Source data.
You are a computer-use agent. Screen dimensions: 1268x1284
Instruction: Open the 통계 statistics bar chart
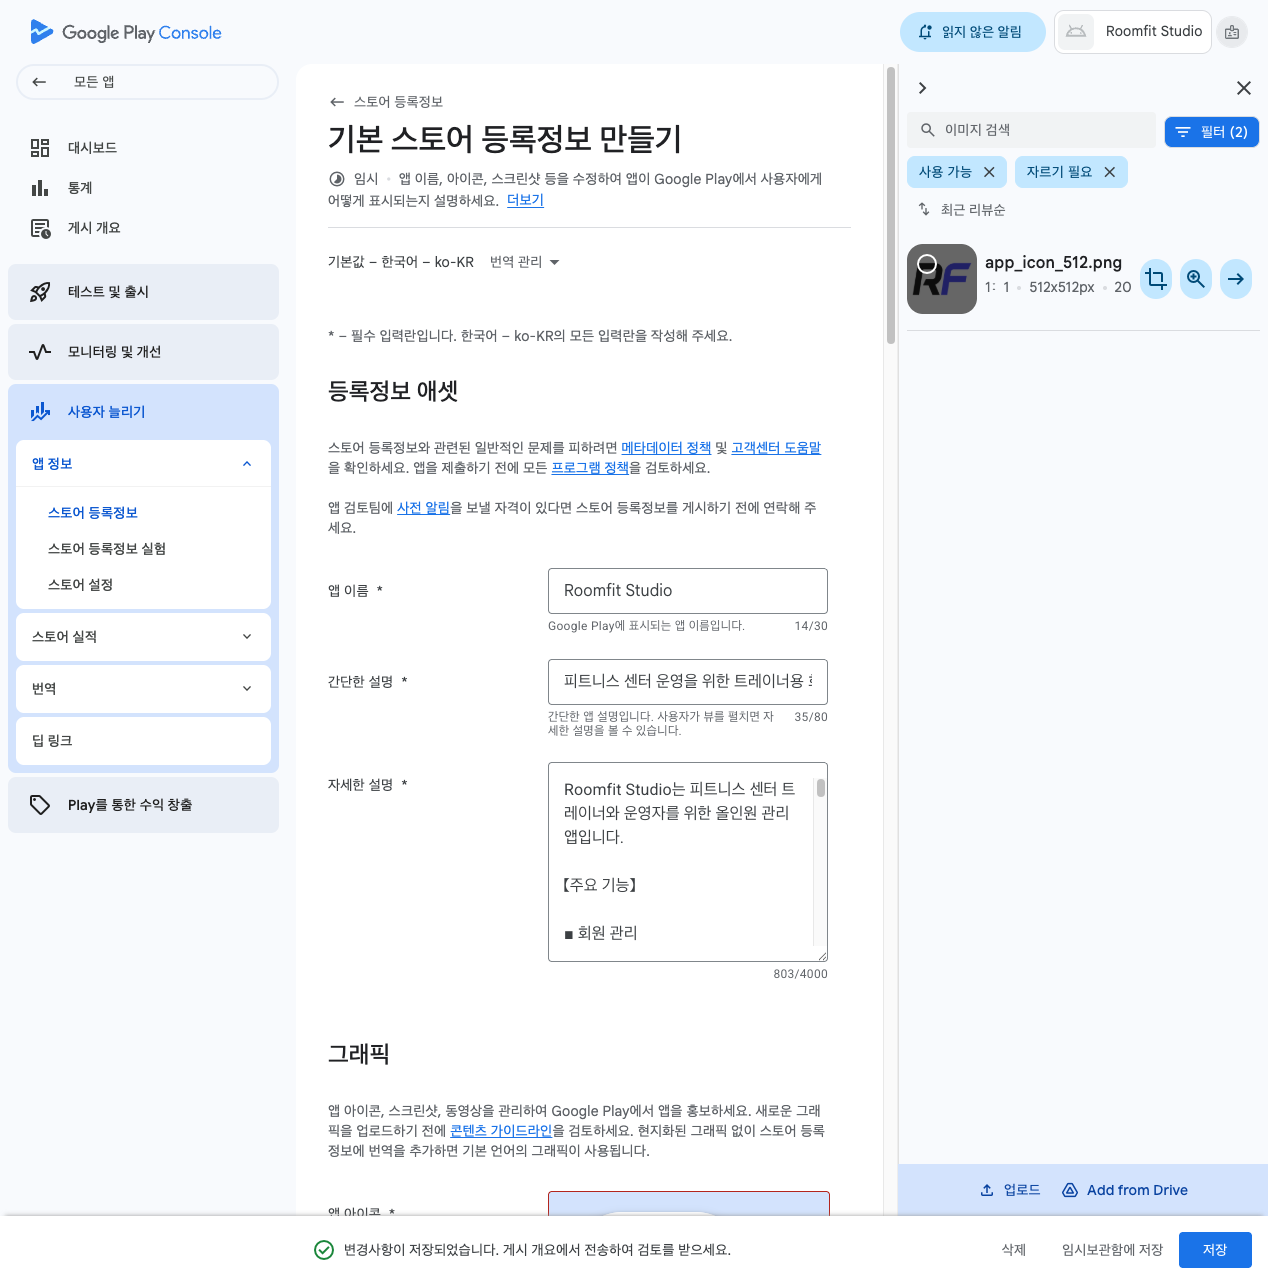point(40,188)
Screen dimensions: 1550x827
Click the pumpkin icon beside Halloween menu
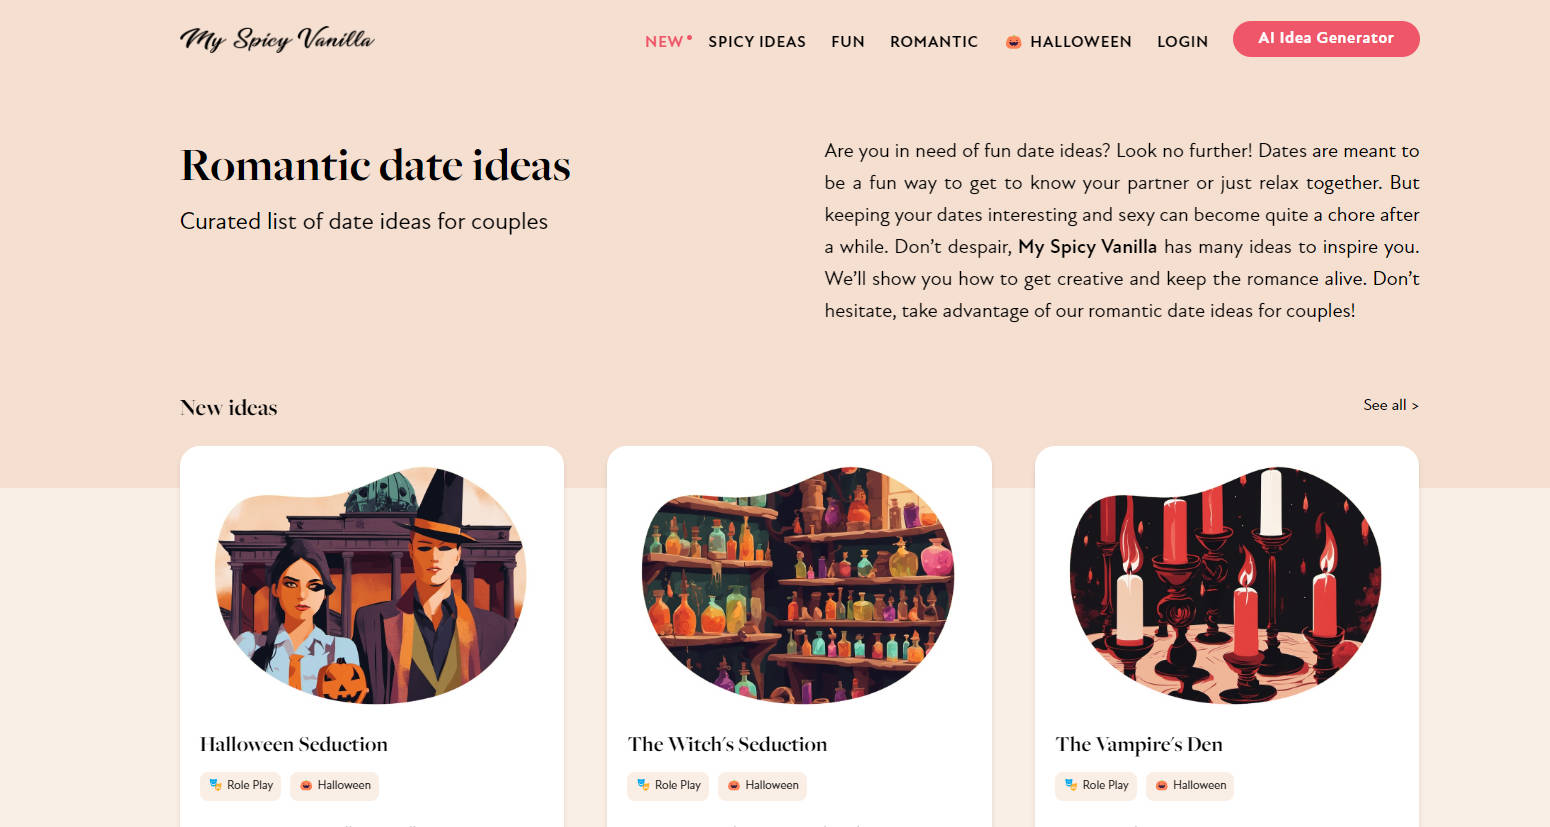click(1013, 42)
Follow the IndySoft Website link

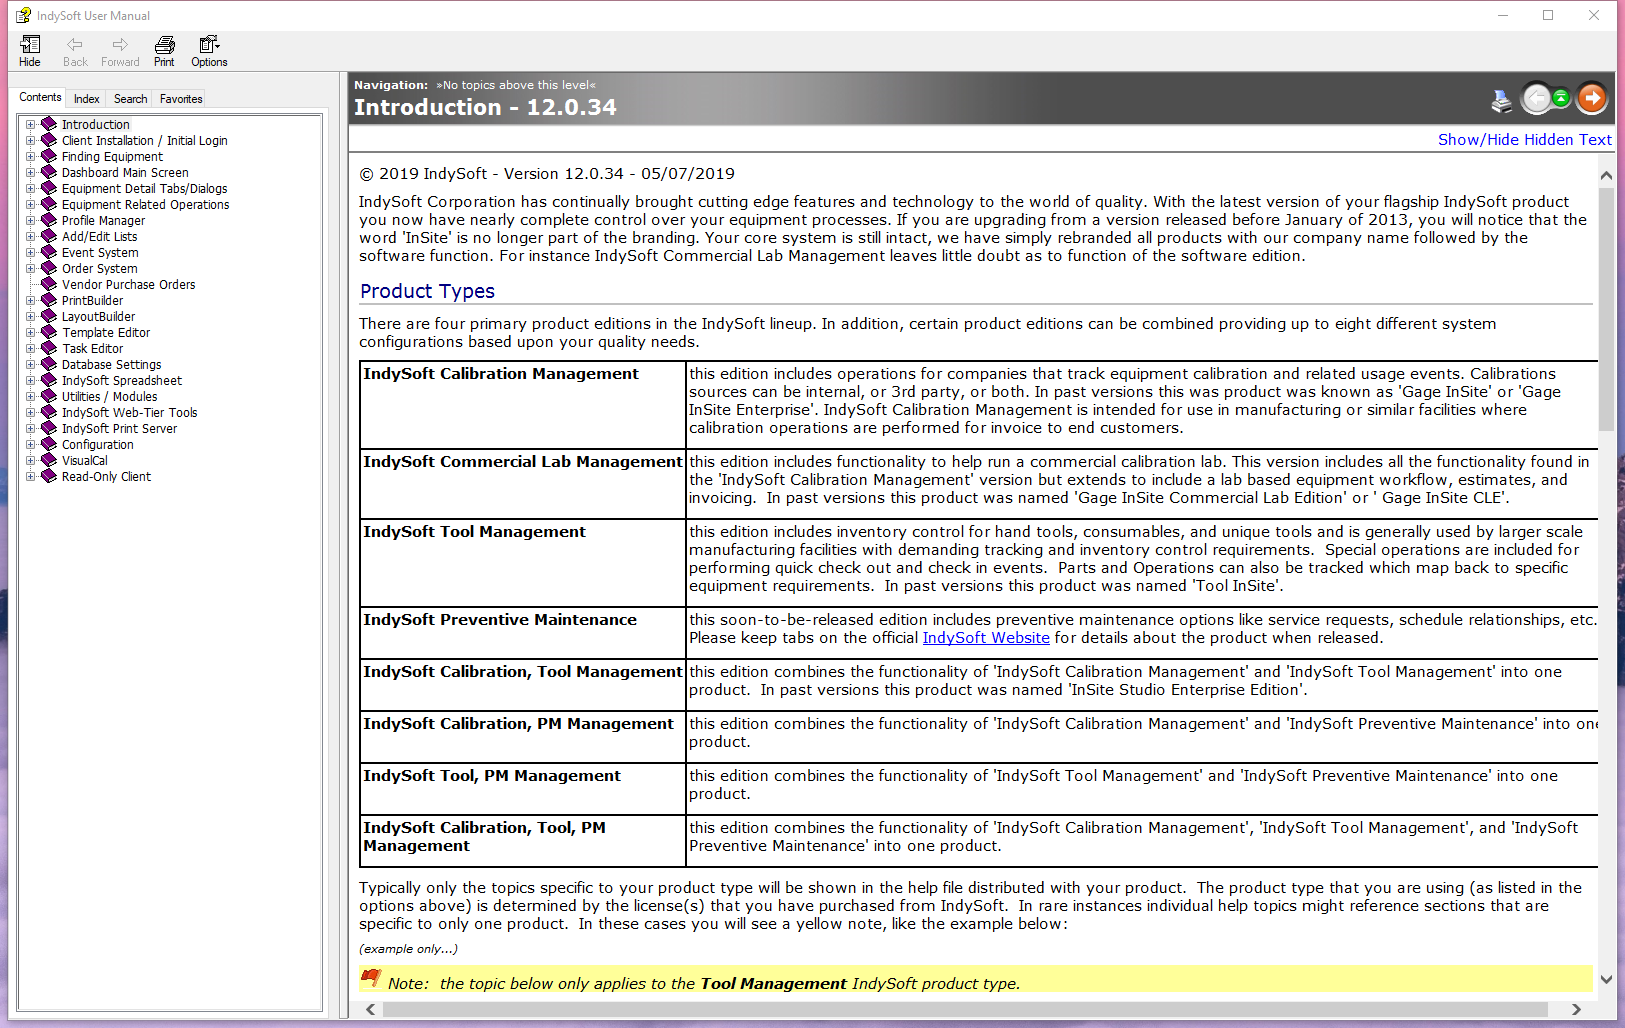[x=985, y=638]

Instructions to follow. Please retype every entry above exactly, leaving out any picture.

Output below.
You are a computer-use agent. Screen dimensions: 1268x1284
Instruction: Open the 통계 statistics bar chart
point(40,188)
Screen dimensions: 1550x827
Click the pumpkin icon beside Halloween menu
click(1013, 42)
Follow the IndySoft Website link

[x=985, y=638]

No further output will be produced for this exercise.